[Rows from a data source]

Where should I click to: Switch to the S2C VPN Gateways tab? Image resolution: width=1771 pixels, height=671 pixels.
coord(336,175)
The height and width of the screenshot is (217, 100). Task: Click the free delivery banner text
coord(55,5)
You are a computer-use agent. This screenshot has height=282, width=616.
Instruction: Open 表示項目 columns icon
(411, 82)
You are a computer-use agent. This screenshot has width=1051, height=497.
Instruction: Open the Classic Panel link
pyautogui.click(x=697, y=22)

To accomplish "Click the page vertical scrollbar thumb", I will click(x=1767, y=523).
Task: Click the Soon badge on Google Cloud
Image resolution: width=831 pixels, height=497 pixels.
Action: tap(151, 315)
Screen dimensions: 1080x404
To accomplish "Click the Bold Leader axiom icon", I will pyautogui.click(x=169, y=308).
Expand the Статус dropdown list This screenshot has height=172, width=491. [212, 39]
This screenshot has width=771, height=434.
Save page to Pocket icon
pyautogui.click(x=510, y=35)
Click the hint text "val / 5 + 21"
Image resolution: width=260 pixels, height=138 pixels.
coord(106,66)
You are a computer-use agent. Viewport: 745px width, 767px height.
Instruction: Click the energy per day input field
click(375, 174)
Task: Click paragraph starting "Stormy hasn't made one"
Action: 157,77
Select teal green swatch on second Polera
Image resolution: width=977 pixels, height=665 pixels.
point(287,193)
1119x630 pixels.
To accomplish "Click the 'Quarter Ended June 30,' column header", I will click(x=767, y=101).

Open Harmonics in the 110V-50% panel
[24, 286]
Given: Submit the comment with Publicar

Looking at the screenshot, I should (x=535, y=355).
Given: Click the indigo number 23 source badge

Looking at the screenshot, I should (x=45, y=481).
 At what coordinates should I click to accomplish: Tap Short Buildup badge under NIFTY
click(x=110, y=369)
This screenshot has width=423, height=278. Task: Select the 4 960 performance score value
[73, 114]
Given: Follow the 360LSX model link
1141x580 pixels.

> [Problem to solve] Can you transcribe all of the rows above word for word?

> [Exercise solution]
Where should I click to: Switch to the S2C VPN Gateways tab? Image resolution: width=1771 pixels, height=671 pixels.
coord(336,175)
The height and width of the screenshot is (217, 100). Task: Click the free delivery banner text
coord(55,5)
You are a computer-use agent. This screenshot has height=282, width=616.
Instruction: Open 表示項目 columns icon
(411, 82)
You are a computer-use agent. This screenshot has width=1051, height=497.
Instruction: Open the Classic Panel link
pyautogui.click(x=697, y=22)

To accomplish "Click the page vertical scrollbar thumb", I will click(x=1767, y=523).
Task: Click the Soon badge on Google Cloud
Image resolution: width=831 pixels, height=497 pixels.
Action: tap(151, 315)
Screen dimensions: 1080x404
To accomplish "Click the Bold Leader axiom icon", I will pyautogui.click(x=169, y=308).
Expand the Статус dropdown list This screenshot has height=172, width=491. [212, 39]
This screenshot has width=771, height=434.
Save page to Pocket icon
pyautogui.click(x=510, y=35)
Click the hint text "val / 5 + 21"
Image resolution: width=260 pixels, height=138 pixels.
coord(106,66)
You are a computer-use agent. Viewport: 745px width, 767px height.
Instruction: Click the energy per day input field
click(375, 174)
Task: Click paragraph starting "Stormy hasn't made one"
Action: 157,77
Select teal green swatch on second Polera
Image resolution: width=977 pixels, height=665 pixels.
point(287,193)
1119x630 pixels.
To accomplish "Click the 'Quarter Ended June 30,' column header", I will click(x=767, y=101).

Open Harmonics in the 110V-50% panel
[24, 286]
Given: Submit the comment with Publicar

Looking at the screenshot, I should (x=535, y=355).
Given: Click the indigo number 23 source badge

Looking at the screenshot, I should (x=45, y=481).
 At what coordinates should I click to accomplish: Tap Short Buildup badge under NIFTY
click(x=110, y=369)
This screenshot has width=423, height=278. Task: Select the 4 960 performance score value
[73, 114]
Given: Follow the 360LSX model link
1141x580 pixels.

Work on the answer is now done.